By the 2021 season, Hughes became the longest tenured player on the Bills' roster. A free agent after the season, he finished his 9-year tenure with Buffalo having amassed 53 sacks, ranking 4th in team history at the time.

===Houston Texans===
On May 11, 2022, Hughes signed with the Texans. He started 16 games and led the team with nine sacks. He returned in 2023 to record 32 tackles and three sacks in 17 games and two starts.

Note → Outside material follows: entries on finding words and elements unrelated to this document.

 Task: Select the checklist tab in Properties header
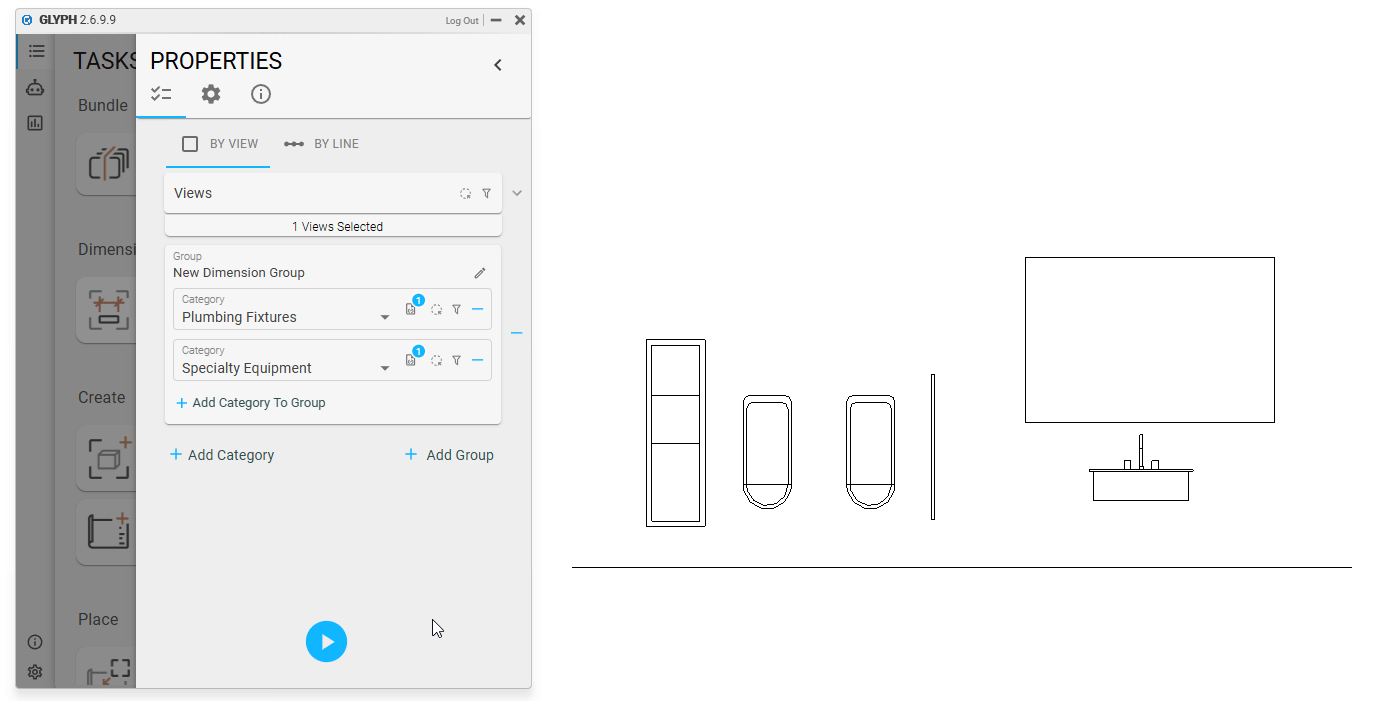click(x=161, y=94)
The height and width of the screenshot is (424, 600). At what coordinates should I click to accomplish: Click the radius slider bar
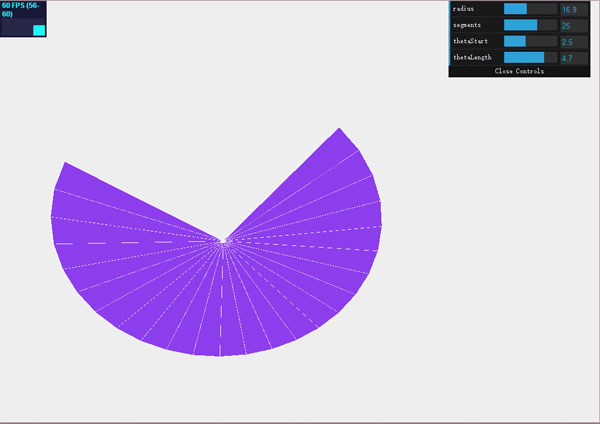click(x=529, y=9)
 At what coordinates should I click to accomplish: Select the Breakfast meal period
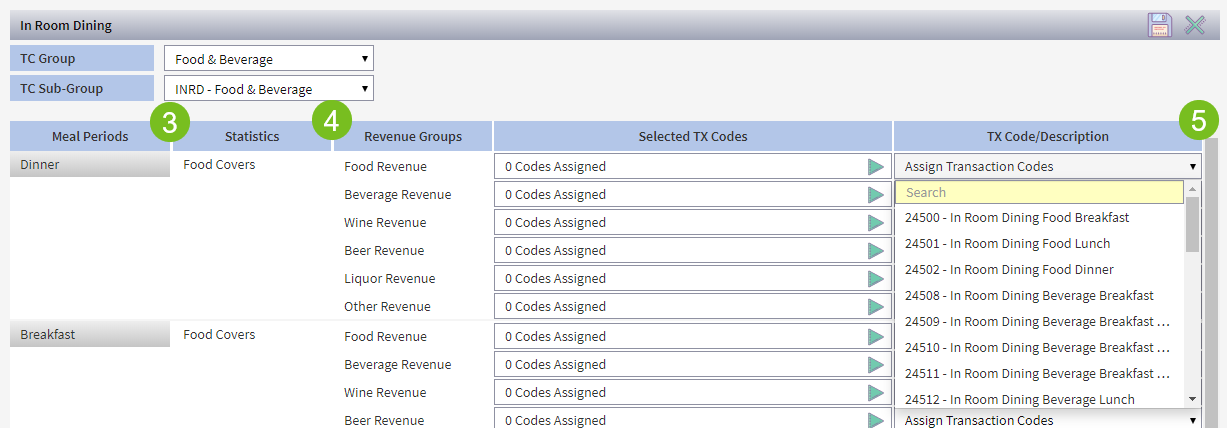(89, 336)
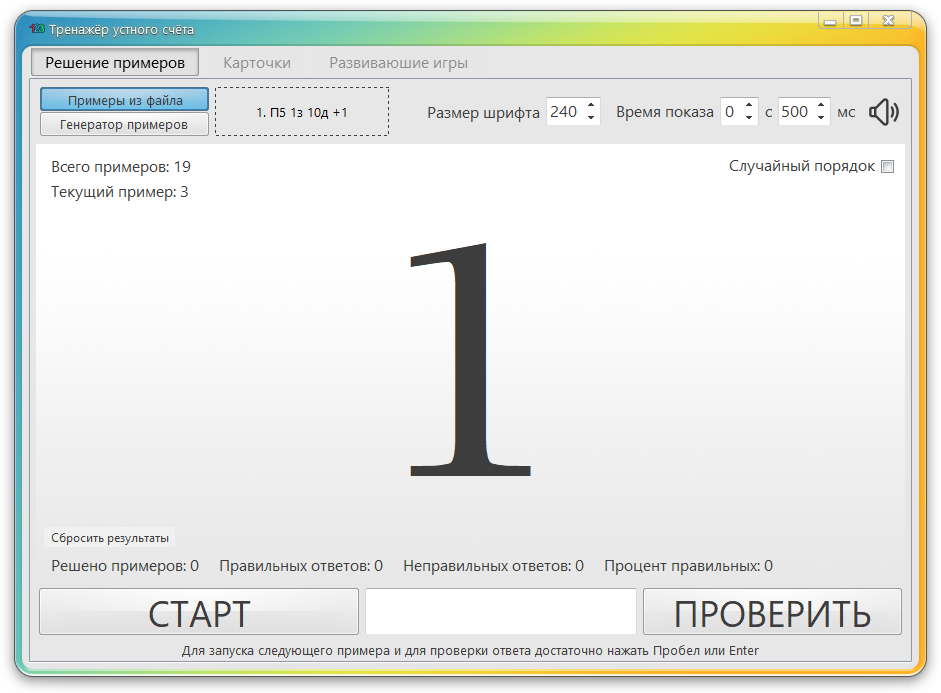The image size is (941, 693).
Task: Increase the milliseconds value with up arrow
Action: [820, 105]
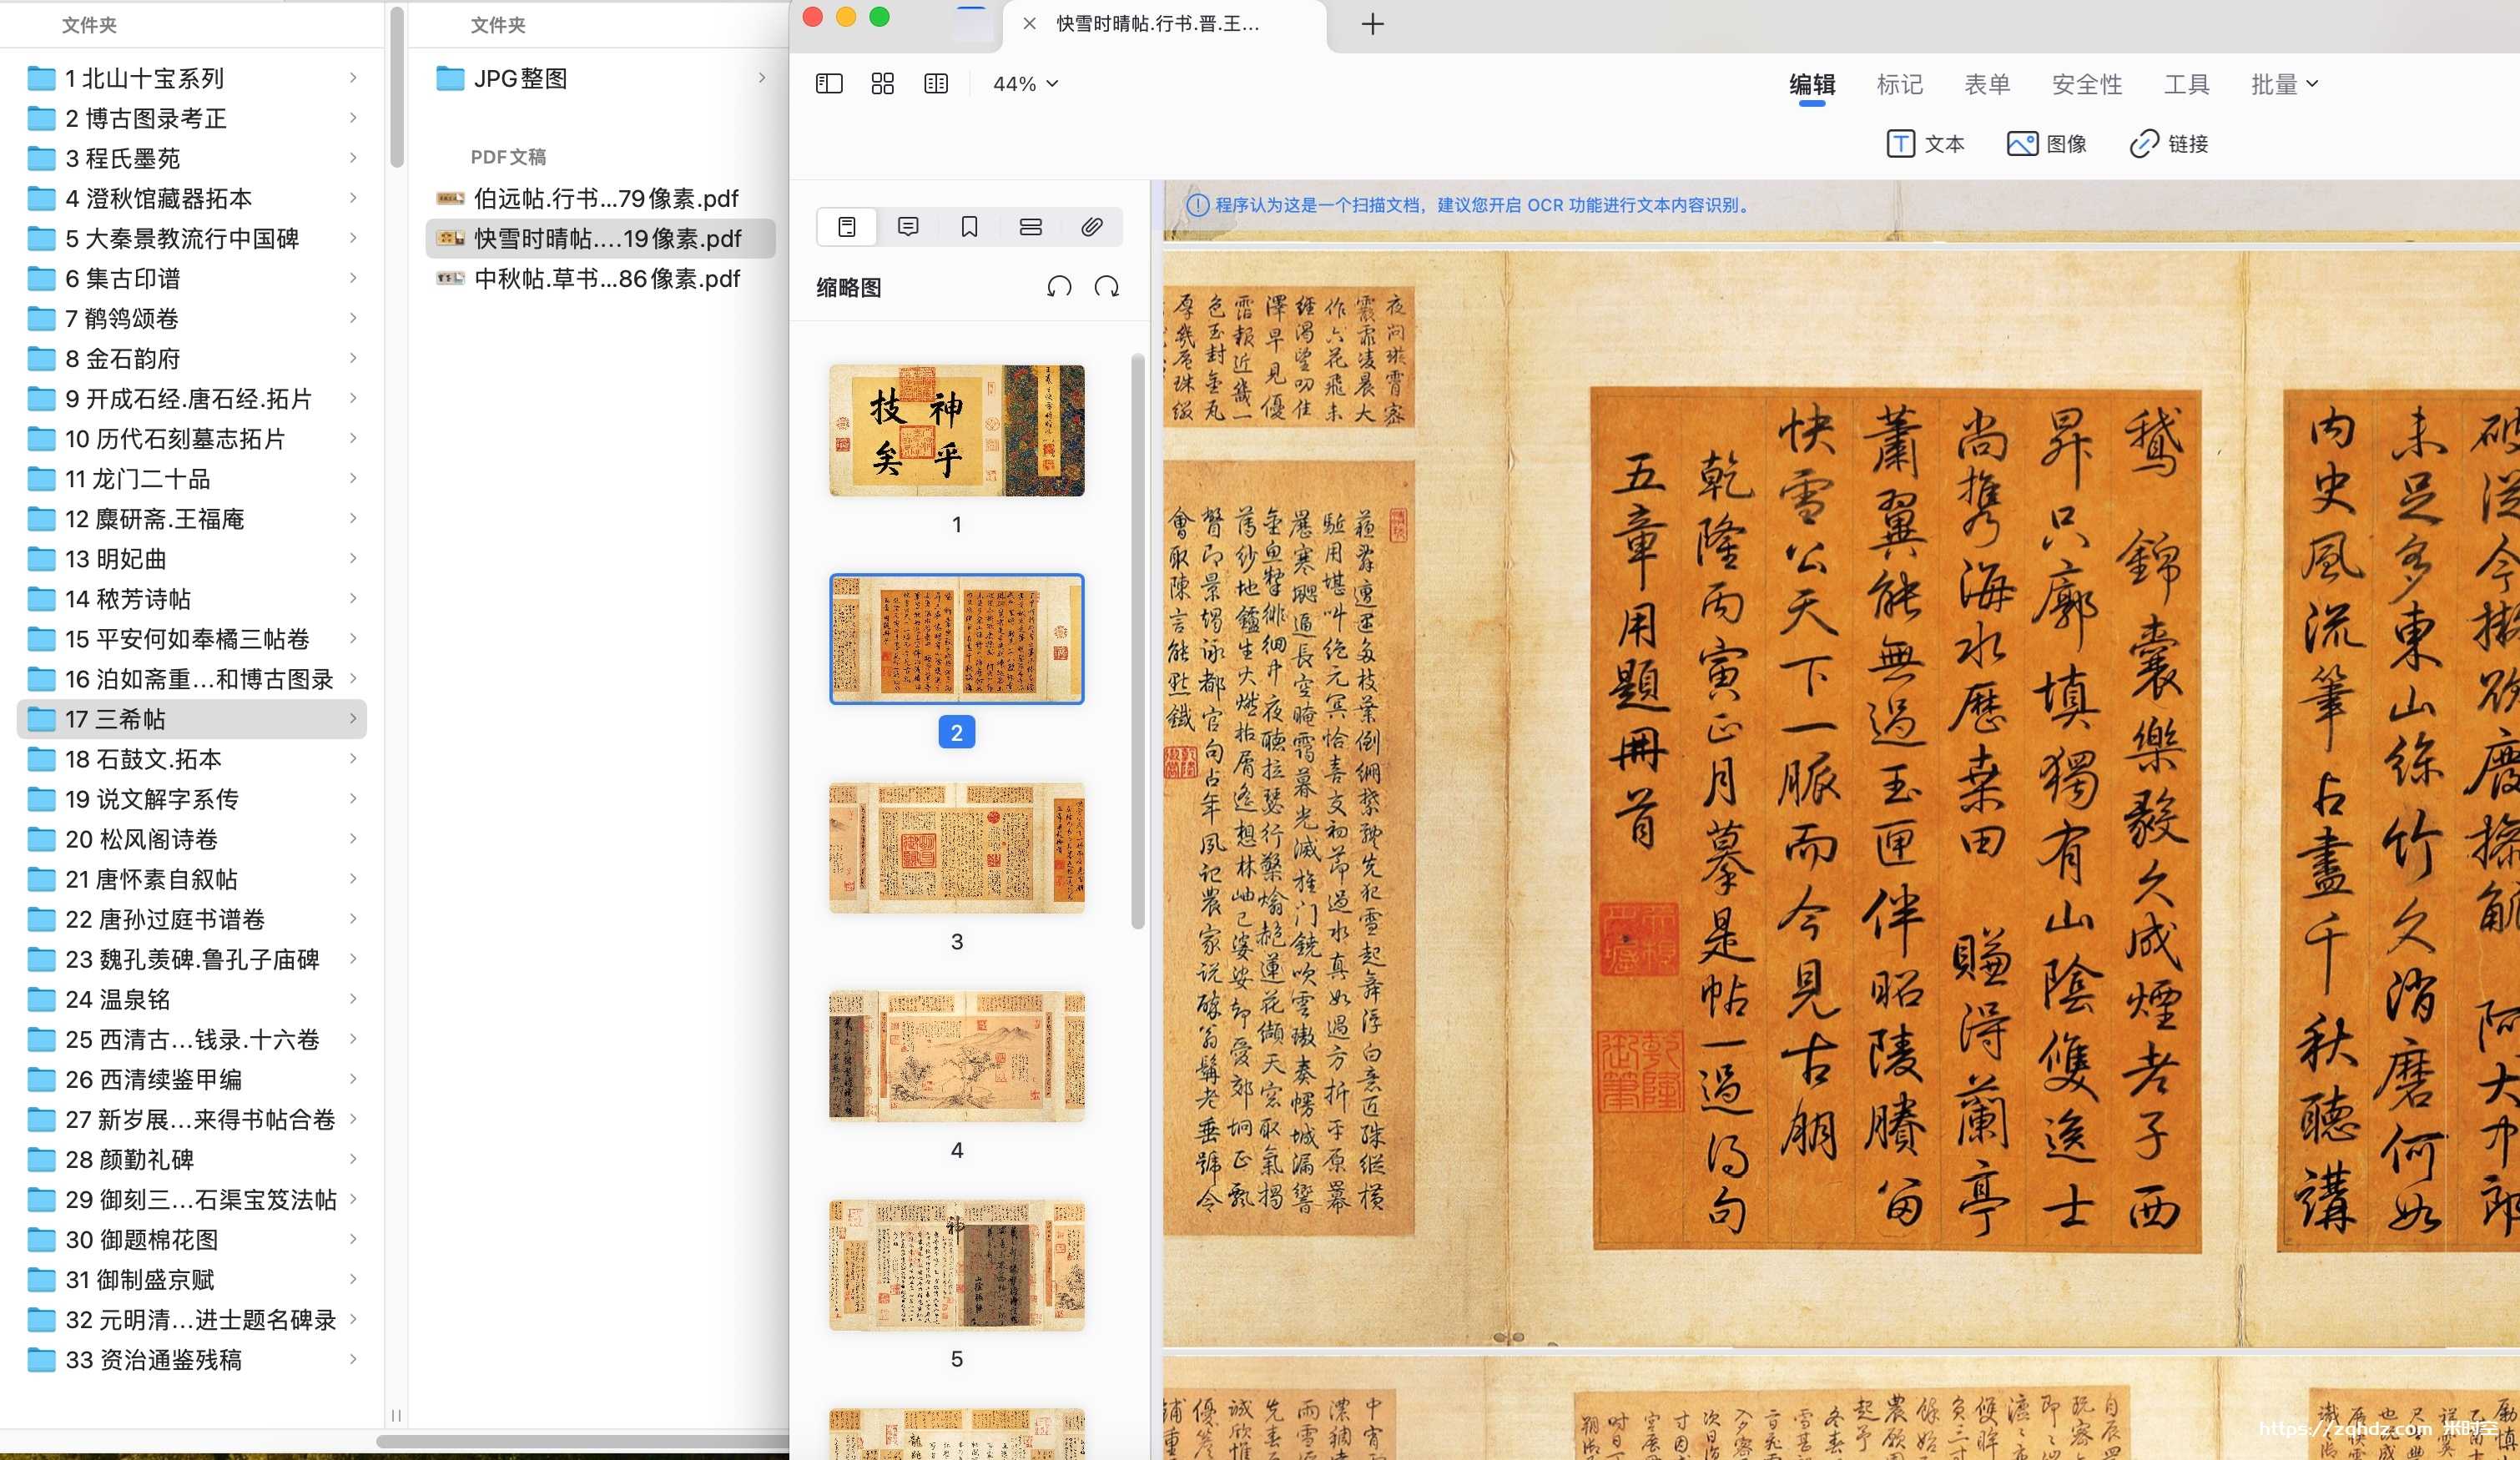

On July 9, 2024, Hughes re-signed with the Texans after initially entering free agency.

==NFL career statistics==
===Regular season===

Year: Team; Games; Tackles; Fumbles; Interceptions
GP: GS; Cmb; Solo; Ast; TfL; Sck; FF; FR; Yds; TD; Int; Yds; Avg; Lng; TD; PD
2010: IND; 12; 0; 6; 6; 0; 1; 0.0; 0; 0; 0; 0; 0; 0; 0.0; 0; 0; 0
2011: IND; 12; 1; 15; 6; 9; 0; 1.0; 0; 0; 0; 0; 0; 0; 0.0; 0; 0; 0
2012: IND; 16; 6; 41; 29; 12; 7; 4.0; 0; 0; 0; 0; 0; 0; 0.0; 0; 0; 1
2013: BUF; 16; 1; 46; 32; 14; 9; 10.0; 2; 0; 0; 0; 0; 0; 0.0; 0; 0; 2
2014: BUF; 16; 16; 53; 36; 17; 13; 10.0; 3; 1; 18; 1; 0; 0; 0.0; 0; 0; 0
2015: BUF; 16; 16; 52; 37; 15; 8; 5.0; 2; 1; 2; 0; 0; 0; 0.0; 0; 0; 4
2016: BUF; 16; 15; 48; 31; 17; 8; 6.0; 1; 0; 0; 0; 0; 0; 0.0; 0; 0; 3
2017: BUF; 16; 16; 44; 28; 16; 12; 5.0; 1; 0; 0; 0; 0; 0; 0.0; 0; 0; 0
2018: BUF; 16; 16; 37; 30; 7; 13; 7.0; 3; 0; 0; 0; 0; 0; 0.0; 0; 0; 1
2019: BUF; 16; 16; 23; 14; 9; 6; 4.5; 0; 1; 11; 0; 0; 0; 0.0; 0; 0; 3
2020: BUF; 15; 15; 29; 19; 10; 4; 4.5; 2; 2; 21; 1; 1; -3; -3.0; -3; 0; 3
2021: BUF; 17; 16; 18; 8; 10; 1; 2.0; 2; 0; 0; 0; 0; 0; 0.0; 0; 0; 3
2022: HOU; 17; 16; 35; 21; 14; 10; 9.0; 2; 0; 0; 0; 1; 14; 14.0; 14; 0; 1
2023: HOU; 17; 2; 32; 23; 9; 4; 3.0; 1; 0; 0; 0; 0; 0; 0.0; 0; 0; 0
Career: 218; 152; 479; 320; 159; 96; 70.0; 19; 5; 52; 2; 2; 11; 5.5; 14; 0; 21

===Postseason===

Year: Team; Games; Tackles; Fumbles; Interceptions
GP: GS; Cmb; Solo; Ast; TfL; Sck; FF; FR; Yds; TD; Int; Yds; Avg; TD; PD
2010: IND; 1; 0; 0; 0; 0; 0; 0.0; 0; 0; 0; 0; 0; 0; 0.0; 0; 0
2012: IND; 1; 0; 1; 1; 0; 0; 0.0; 0; 0; 0; 0; 0; 0; 0.0; 0; 0
2017: BUF; 1; 1; 3; 1; 2; 0; 0.0; 0; 0; 0; 0; 0; 0; 0.0; 0; 0
2019: BUF; 1; 1; 4; 3; 1; 3; 3.0; 0; 0; 0; 0; 0; 0; 0.0; 0; 0
2020: BUF; 3; 3; 6; 5; 1; 3; 3.0; 0; 0; 0; 0; 0; 0; 0.0; 0; 0
2021: BUF; 2; 2; 1; 1; 0; 1; 1.0; 0; 0; 0; 0; 0; 0; 0.0; 0; 0
Career: 9; 7; 15; 11; 4; 7; 7.0; 0; 0; 0; 0; 0; 0; 0.0; 0; 0

==Personal life==
Jerry and Meghan Hughes were wed as of April 2015. and have three children, JR, Hayden and Jack Hughes.